Des fonctionnaires en tenue et leurs collègues de la Bac qui tentent de gêner le ronron des vendeurs, "les charbonneurs", aux enquêteurs de la sûreté départementale et ceux de la Police Judiciaire qui eux s'acharnent à taper plus haut, et faire tomber des têtes de réseaux, rapidement remplacées, tous les niveaux de la police sont impliqués dans cette guerre aux dealers présentée comme l'enjeu numéro un, puisqu'à l'épicentre de la délinquance générale. Le patron de la police nationale, Jean-Marc Falcone, en visite à Marseille jeudi, l'a encore rappelé aux services.
À Marseille, rien qu'à la Police Judiciaire 70 enquêteurs, épaulés par la quarantaine de leurs collègues de la Brigade de recherche et d'intervention, analysent, surveillent, décomposent le trafic qui génère des millions d'euros chaque mois dans la cité phocéenne.
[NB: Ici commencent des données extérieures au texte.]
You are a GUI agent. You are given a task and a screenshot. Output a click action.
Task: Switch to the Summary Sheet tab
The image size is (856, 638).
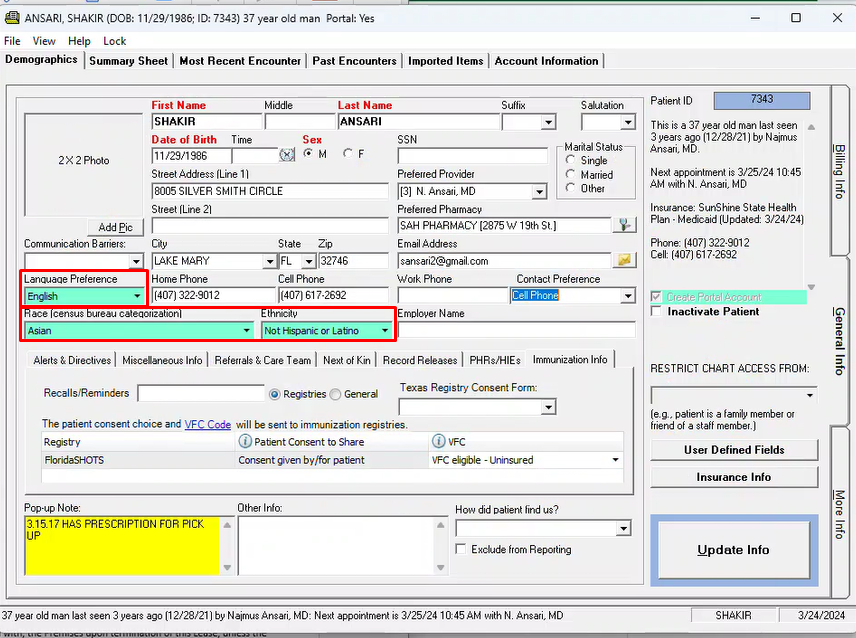click(x=128, y=61)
Le directeur interrégional de la Police Judiciaire, Christian Sainte, son adjoint, Fabrice Gardon et Sébastien Lautard, chef des stups, ont accepté, de faire le point en exclusivité pour La Provence.
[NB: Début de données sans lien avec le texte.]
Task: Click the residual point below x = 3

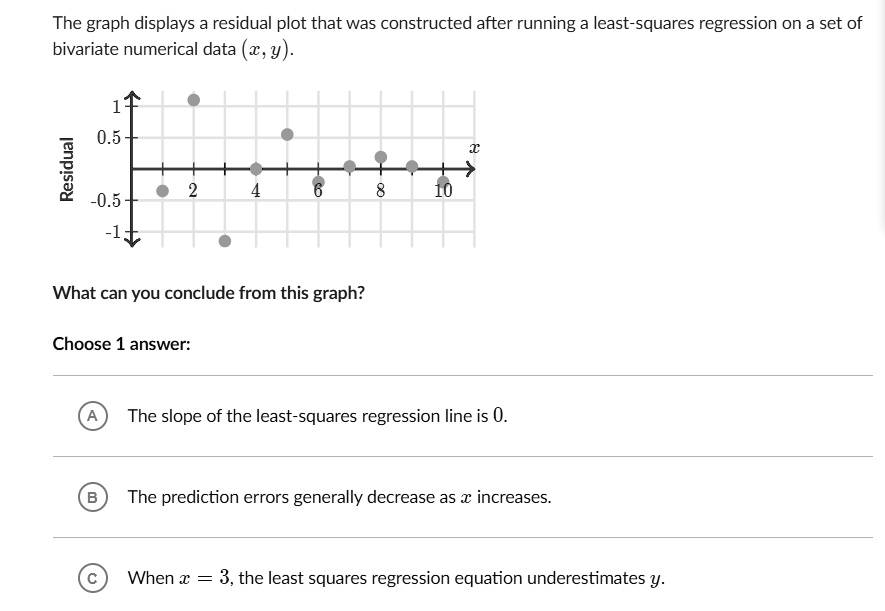Action: click(226, 241)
La Castellane et le reste du monde
Cette immense cité enclavée du 16e arrondissement constitue depuis des années ce qui se fait de mieux -- ou de pire, c'est selon -- dans le trafic marseillais. Six réseaux y cohabitent en bonne intelligence, autour d'un deal mythique, celui de la Tour K. En 2013, la Police Judiciaire a démantelé l'un d'eux, saisissant des documents comptables évoquant des chiffres d'affaires allant jusqu'à 50 000 euros par jour.
Actuellement, entre 2500 et 3000 clients se fourniraient quotidiennement dans cet ensemble HLM qui bénéficie de son emplacement à la sortie de l'autoroute du littoral, un accès facile pour Vauclusiens et Alpins notamment. "Il y a une cinquantaine de guetteurs, qui travaillent en 3-8, et donc 24 heures sur 24. Même si le deal cesse de fonctionner entre 4h et 8h, les choufs restent pour éviter que la police ne rentre", assure la PJ. Alors que la Castellane tient le haut du panier, les trafics d'une dizaine d'autres cités tournent aussi à plein régime, avec 1500 à 2000 clients par jour : Font-Vert, Bassens, Air Bel, Frais-Vallon, Plan d'Aou, les Oliviers, Picon-Busserine, la Paternelle, Campagne-Levêque...
Un cran en dessous, avec 500 clients quotidiens environ, on retrouve les deals du Castellas, de la Solidarité -- récemment mis à mal par la Police Judiciaire --, Val Plan, le parc Kalliste, la Savine, la Bricarde, La Maurelette, la Viste et Félix Pyat. Par un calcul, évidemment approximatif, basé sur la fourchette basse de ces données, on peut alors considérer le trafic marseillais brasse au moins 20 000 clients par jour...
D'où vient cette drogue ?
Pour satisfaire les besoins de cette masse de clients, les patrons de la PJ estiment que trois tonnes de cannabis par mois doivent être acheminées. Les caïds marseillais se servent majoritairement en produits marocains, via l'Espagne.
"On trouve rarement une équipe qui fait tout, de l'approvisionnement à la vente. Désormais il y a des spécialistes des contacts au Maroc, d'autres du transport etc. Récemment, on a même eu un Français qui s'était installé en Espagne et qui proposait une formule 'All Inclusive' : il prêtait un appartement sur place aux chefs de réseaux marseillais, il remplissait lui-même les caches aménagées des voitures et proposait un chauffeur qui remontait toute la came à Marseille. Zéro risque pour les dealers !"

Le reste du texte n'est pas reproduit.